W ocenie zainteresowanej organizacji nazwanie „sektą” legalnego, zarejestrowanego kościoła naruszało dobra osobiste instytucji religijnej w postaci dobrego imienia, reputacji, renomy, etc., zatem do sądu trafił pozew, w którym zażądano publikacji przeprosin („my wszyscy zaangażowani w bezprawne działania Telewizji Polskiej S.A. wymierzone w legalnie działający kościół przepraszamy członków Kościoła Nowego Przymierza — jako biblijnych chrześcijan za świadome użycie pejoratywnego, naruszającego cześć i dyskryminującego w opinii publicznej określenia „sekta””), usunięcia materiału z portalu oraz nakazanie zaprzestania używania dyskryminującego określenia „sekta”.

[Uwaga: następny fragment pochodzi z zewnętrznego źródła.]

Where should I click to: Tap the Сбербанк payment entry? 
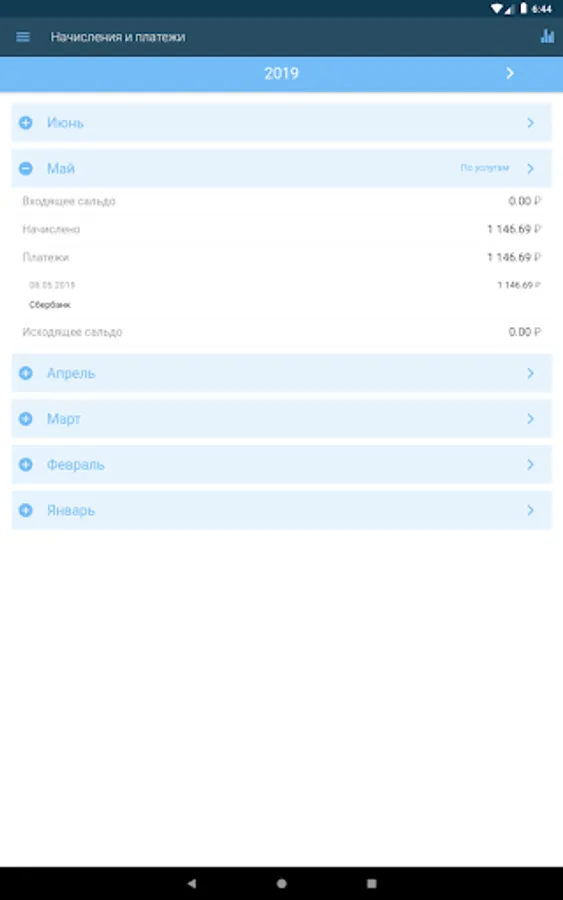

(No dobra: dane stron oczywiście zostały w uzasadnieniu zanonimizowane, alepozostawione w uzasadnieniu okruszki z łatwością pozwoliły ustalić, że stroną powodową był lubelski Kościół Nowego Przymierza, a pozwaną Telewizja Polska S.A.)

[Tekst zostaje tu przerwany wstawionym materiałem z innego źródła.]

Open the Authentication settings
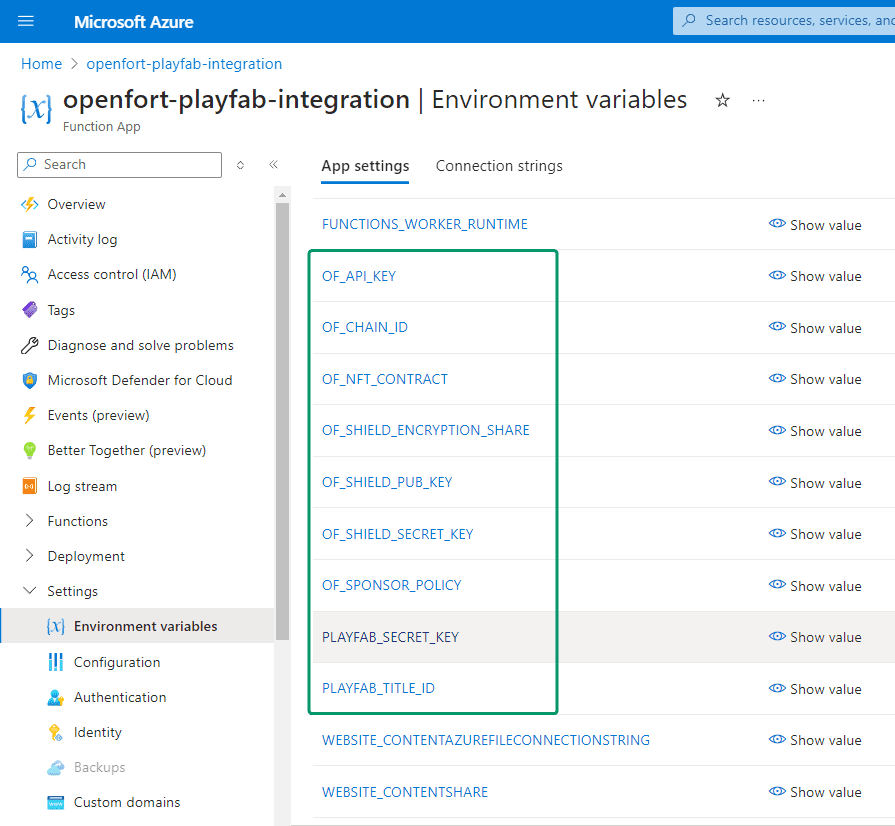The width and height of the screenshot is (895, 826). point(118,697)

Sąd I instancji uznał, że sformułowanie „sekta” odnosi się do zamkniętej organizacji religijnej, w której dochodzi do manipulacji psychologicznych, finansowych, a czasem nawet seksualnych. Określenie to oznacza organizację szkodliwą, destrukcyjną (zwłaszcza w zestawieniu z epitetem „tajemnicza”), a więc ma wydźwięk pejoratywny i budzi negatywne emocje, zatem jego użycie narusza dobre imię kościoła, zaś jej członkowie są narażeni na zagrożenie.

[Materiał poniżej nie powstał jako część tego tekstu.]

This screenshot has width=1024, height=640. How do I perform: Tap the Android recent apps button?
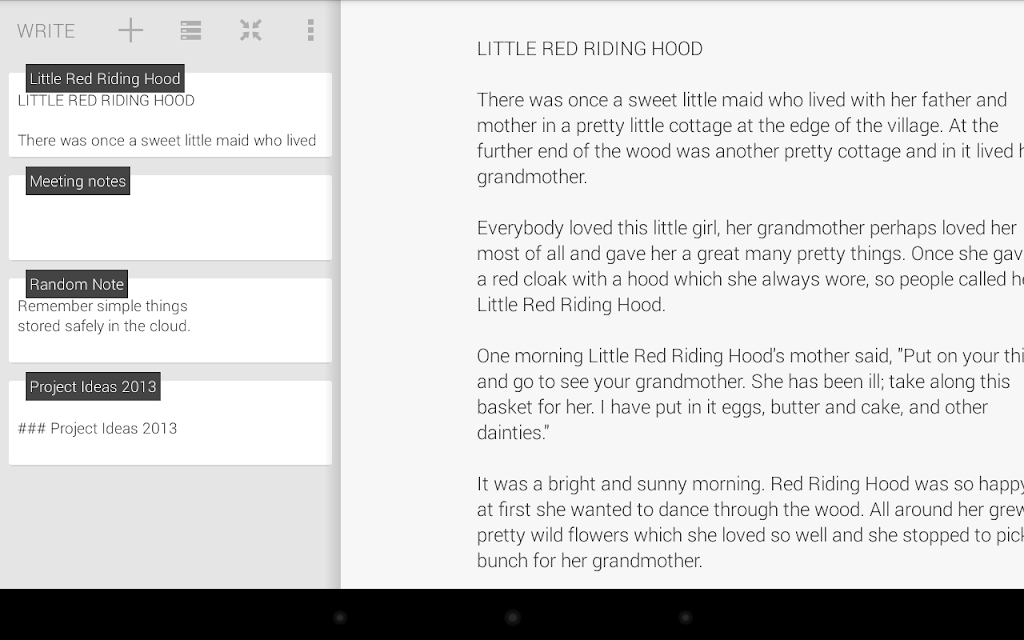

Owszem, prasa nie ma bezwzględnego obowiązku publikowania informacji prawdziwych, albowiem co do zasady wystarczy zachowanie należytej staranności i rzetelności dziennikarskiej — jednak bezrefleksyjne przepisywanie za medium uznanym za „renomowane źródło informacji” nie zwalnia z odpowiedzialności, zwłaszcza, jeśli okraszone jest deprecjonującymi sformułowaniami.
art. 6 ust. 1 prawa prasowego
Prasa jest zobowiązana do prawdziwego przedstawiania omawianych zjawisk.
art. 12 ust. 1 pkt 1 prawa prasowego
Dziennikarz jest obowiązany:
1) zachować szczególną staranność i rzetelność przy zbieraniu i wykorzystaniu materiałów prasowych, zwłaszcza sprawdzić zgodność z prawdą uzyskanych wiadomości lub podać ich źródło,
Takie zabiegi sprawiają, że notatka przybrała charakter informacji o faktach, a nie opinii — zatem brak jej prawdziwości jest wystarczający do oceny, iż naruszenie dóbr osobistych miało charakter bezprawny.
Uznając, że wydawca portalu może ponosić odpowiedzialność za opublikowanie szkalującego artykułu sąd nakazał zamieszczenie oświadczenia („Telewizja Polska S.A. przeprasza Kościół Nowego Przymierza w Lublinie za naruszenie dóbr osobistych – dobrego imienia w opublikowanym w serwisie internetowym artykule pod tytułem(…) i oświadcza, że Kościół Nowego Przymierza jest legalnie działającym związkiem wyznaniowym, a określenie go mianem tajemniczej sekty było nieprawdziwe i naruszało dobre imię Kościoła”, por. „TVP ma przeprosić Kościół Nowego Przymierza za nazwanie go sektą”).
Nieco odmiennie rzecz ocenił sąd odwoławczy: rzecz jasna fakt, iż inkryminowany materiał był prasową „omówką” nie zwalnia wydawcy z odpowiedzialności —
okoliczność oparcia materiału na publikacji innego medium samo z siebie nie egzoneruje strony pozwanej.
Nie ma też wątpliwości, że nazwanie kościoła „sektą” / „tajemniczą sektą” niewątpliwie ma negatywną i pejoratywną konotację. Sekta to grupa ludzi, która oddzieliła się od macierzystej organizacji i przybrała charakter nieformalny; z pojęciem tym niejednokrotnie wiąże się autorytarność sprawowania władzy przez przywódcę, instrumentalne traktowanie członków, dążenie do celów ekonomicznych lub politycznych, próba uniknięcia jakiejkolwiek społecznej kontroli, etc. Użycie określenia „sekta” niewątpliwie ma charakter stygmatyzujący, a więc stanowi naruszenie dóbr osobistych — i na tę ocenę nie ma znaczenia, że instytucja jest legalna i ujęta w prowadzonym przez MSWiA rejestrze kościołów i innych związków wyznaniowych.
Nie można przy tym nie dostrzegać, iż zdanie, iż Kościół Nowego Przymierza jest „sektą” nie stanowił stwierdzenia faktu, które można rozpatrywać w kategoriach prawdy / fałszu — określenie to jest niczym więcej jak krytyczną oceną. A wypowiedź będąca opinią nie podlega weryfikacji pod kątem jej prawdziwości — natomiast należy zbadać czy wypowiedź taka znajduje oparcie w faktach, tj. stanowi „adekwatne i właściwe” odbicie zdarzeń (por. „Określenie „antysemita” to subiektywna ocena, nie stwierdzenie faktu — więc antysemicki rysunek można nazwać antysemickim”). Dopiero w następnej kolejności należy rozważyć czy użycie sformułowania było bezprawne, a może jednak uprawnione jako głos w publicznej debacie, wsparty konstytucyjną zasadą wolności słowa. Aczkolwiek gdyby sąd ocenił, że nazwanie kościoła „sektą” było bezprawne, treść przeprosin nie może odnosić się do prawdziwości ocen — bo przecież nie o prawdę tu chodzi.
Biorąc pod uwagę błędną ocenę prawną powództwa sąd odwoławczy uchylił zaskarżony wyrok i zwrócił sprawę do ponownego rozpoznania.